En réalité ça n’a rien de magique, c’est principalement du bon sens allié à de l’honnêteté intellectuelle. Le truc c’est qu’on le fait trop rarement et il n’y a qu’avec cette approche que l’on peut sincèrement s’améliorer par l’expérience.
Comment appliquer le Double Loop Learning ?
C’est une procédure en plusieurs étapes. La première est celle psychologique. Le principal frein à l’utilisation du Double Loop Learning en particulier dans des populations de professionnels est la capacité incroyable de l’être humain au déni. Nous avons besoin d’assumer notre incompétence, notre échec et détestons faire ça.
Oser reconnaître ses erreurs
Alors comment faire ? Utiliser la philosophie stoïcienne pour relativiser, prendre du recul et mettre notre égo de côté.

CONSIGNES DE TRAVAIL –
(1) D'après l'extrait sur le Double Loop Learning, pourquoi la première étape de la procédure est-elle d'ordre psychologique ? Répondez en une à trois phrases.
(2) Prolongez l'extrait sur le Double Loop Learning à partir de sa dernière phrase.

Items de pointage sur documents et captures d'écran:
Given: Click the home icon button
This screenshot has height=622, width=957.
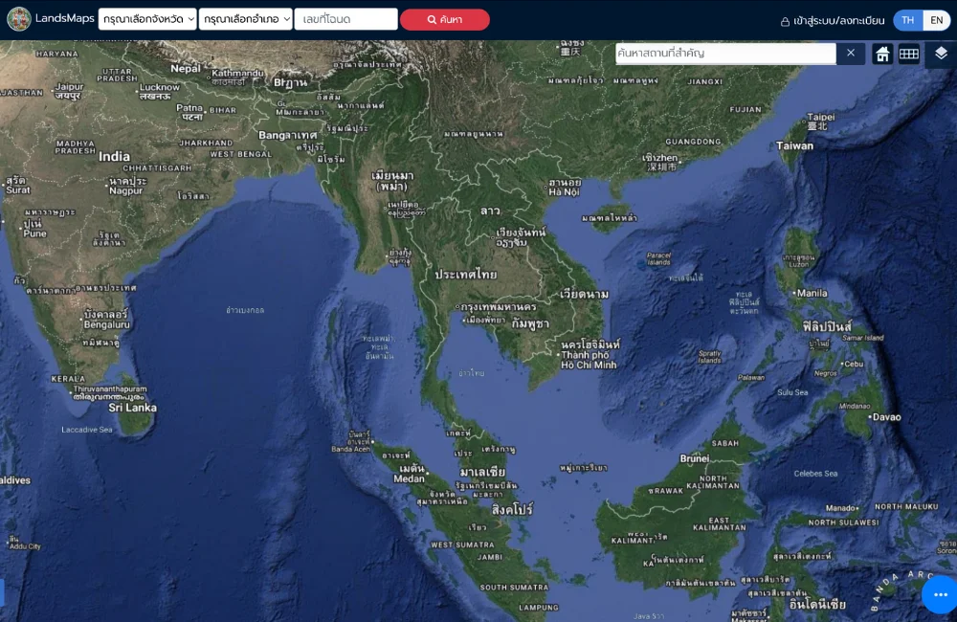Looking at the screenshot, I should click(x=882, y=55).
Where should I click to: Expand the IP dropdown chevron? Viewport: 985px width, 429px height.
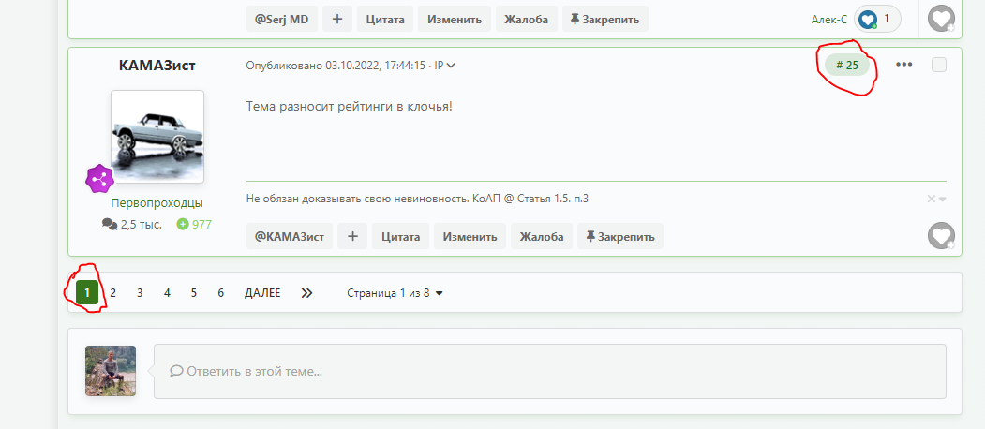click(x=451, y=66)
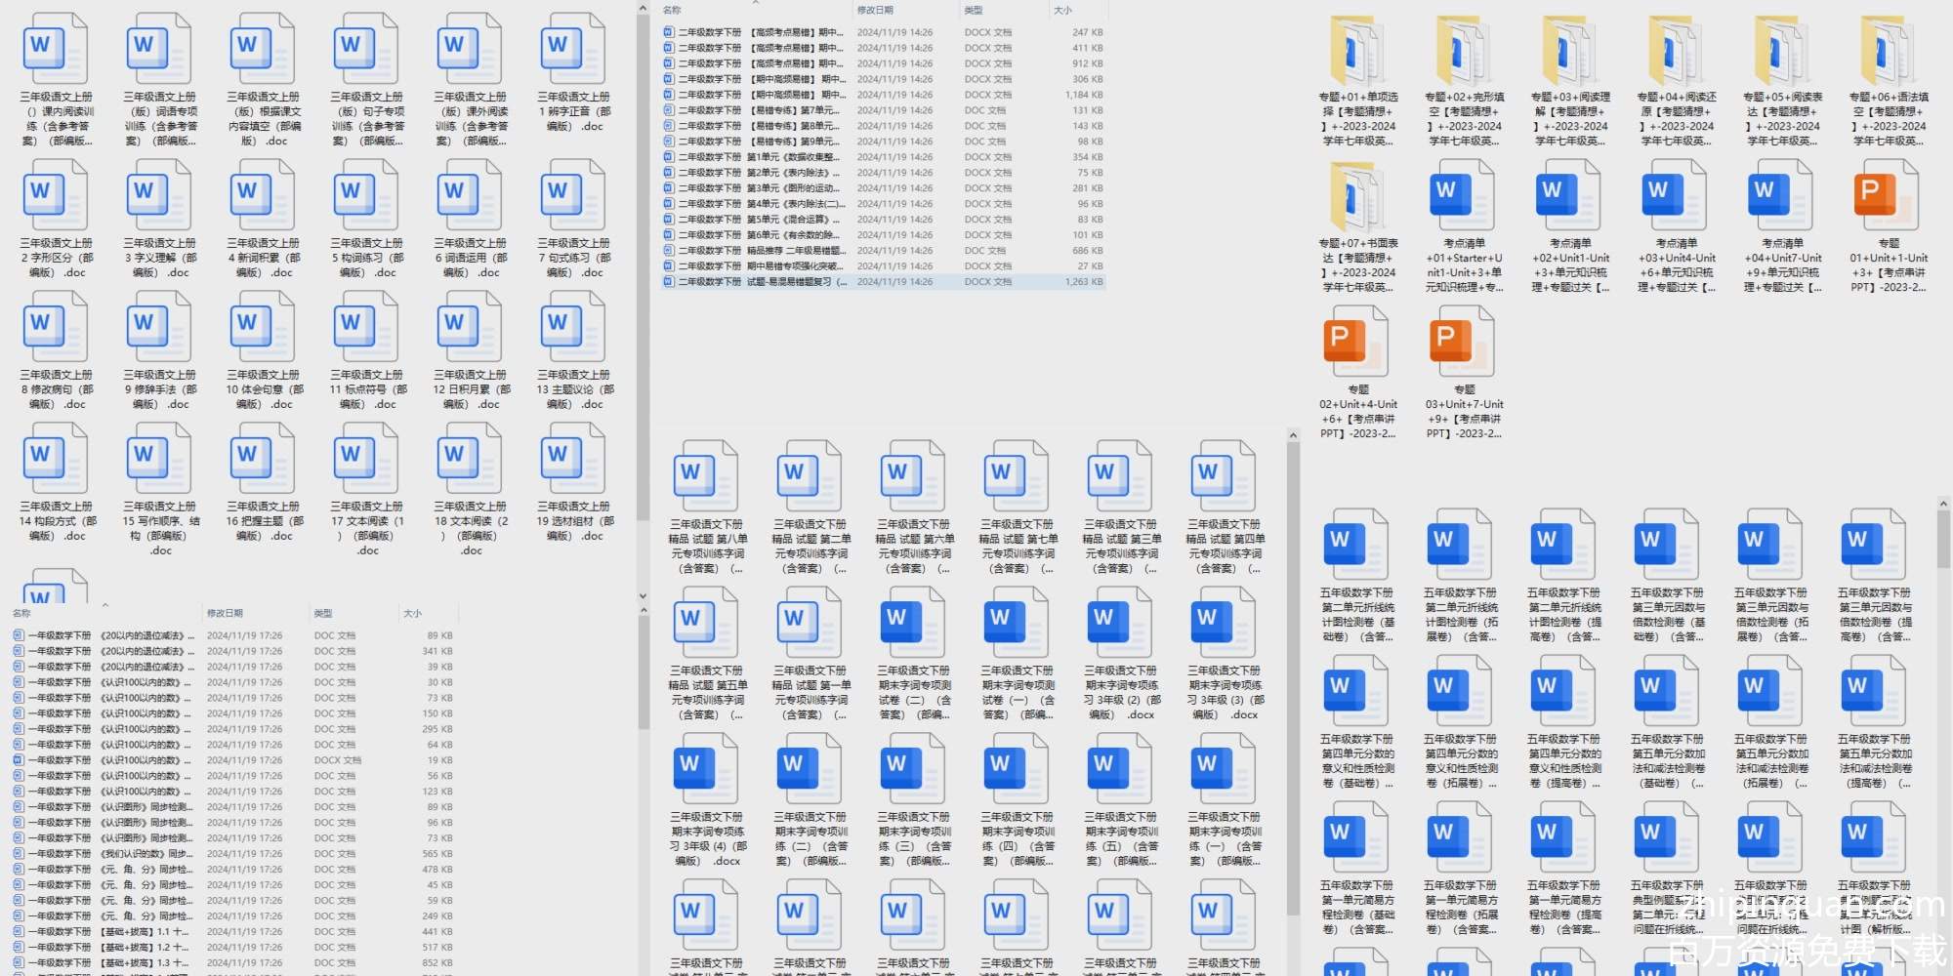Image resolution: width=1953 pixels, height=976 pixels.
Task: Open 三年级语文上册 13 主题议论 document
Action: [x=574, y=330]
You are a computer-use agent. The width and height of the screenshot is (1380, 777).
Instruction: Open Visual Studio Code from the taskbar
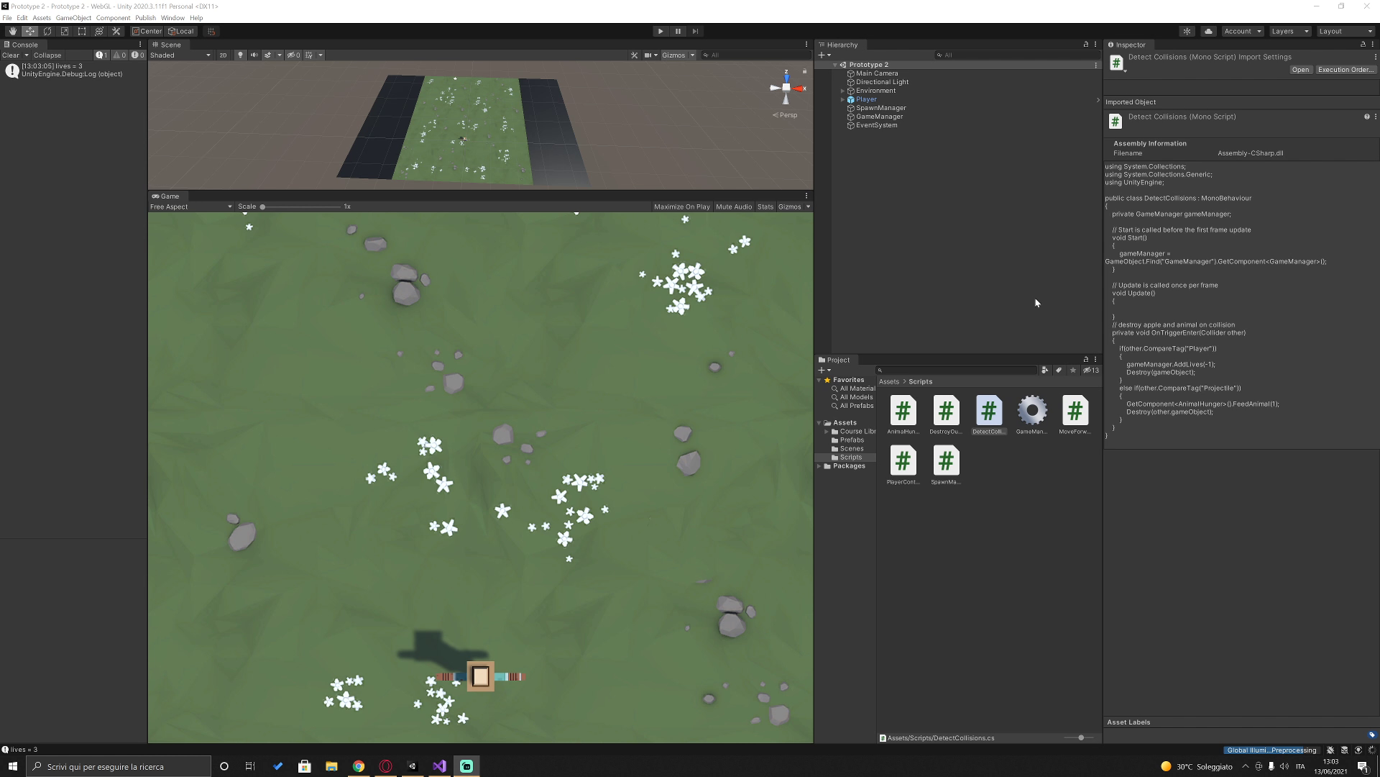point(439,766)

RÉPONSES ATTENDUES –
(1) Le principal frein à l'utilisation du Double Loop Learning, en particulier chez les professionnels, est l'incroyable capacité de l'être humain au déni. Il faut assumer son incompétence et son échec, et nous détestons le faire.

(2)
Prenez conscience que la perception des choses est affaire de discipline. Ce n’est pas parce’que vous avez échoué, que vos résultats sont en dents de scie ou que votre processus n’est pas optimal que vous êtes mauvais.
Deux éléments régissent notre compréhension d’une situation : le contexte véritable de la situation et votre interprétation de cette situation. Nous avons un pouvoir sur notre interprétation. Alors comme le dit Marc-Aurèle :
Ôte ton opinion, alors sera ôtée la plainte. « J’ai été blessé ». Ôte la plainte « j’ai été blessé » et la blessure sera ôtée.
Développez votre volonté. C’est comme un muscle. Vous ne choisirez jamais ce qui vous arrive, la vie a ses aléas positifs comme négatifs. Il est donc impératif de comprendre que tout ne se passera pas toujours bien. La loi de Murphy. Tout ce qui peut mal se passer arrivera. Alors il faut simplement s’attendre à l’échec, ne pas espérer l’éviter, mais changer sa vision : si c’est arrivé c’est une opportunité pour mieux faire.
Le principal obstacle psychologique au Double Loop Learning est l’égo. Ce travail n’est pas simple. Loin de là. C’est même la quête de toute une vie. Il faut faire preuve d’honnêteté intellectuelle.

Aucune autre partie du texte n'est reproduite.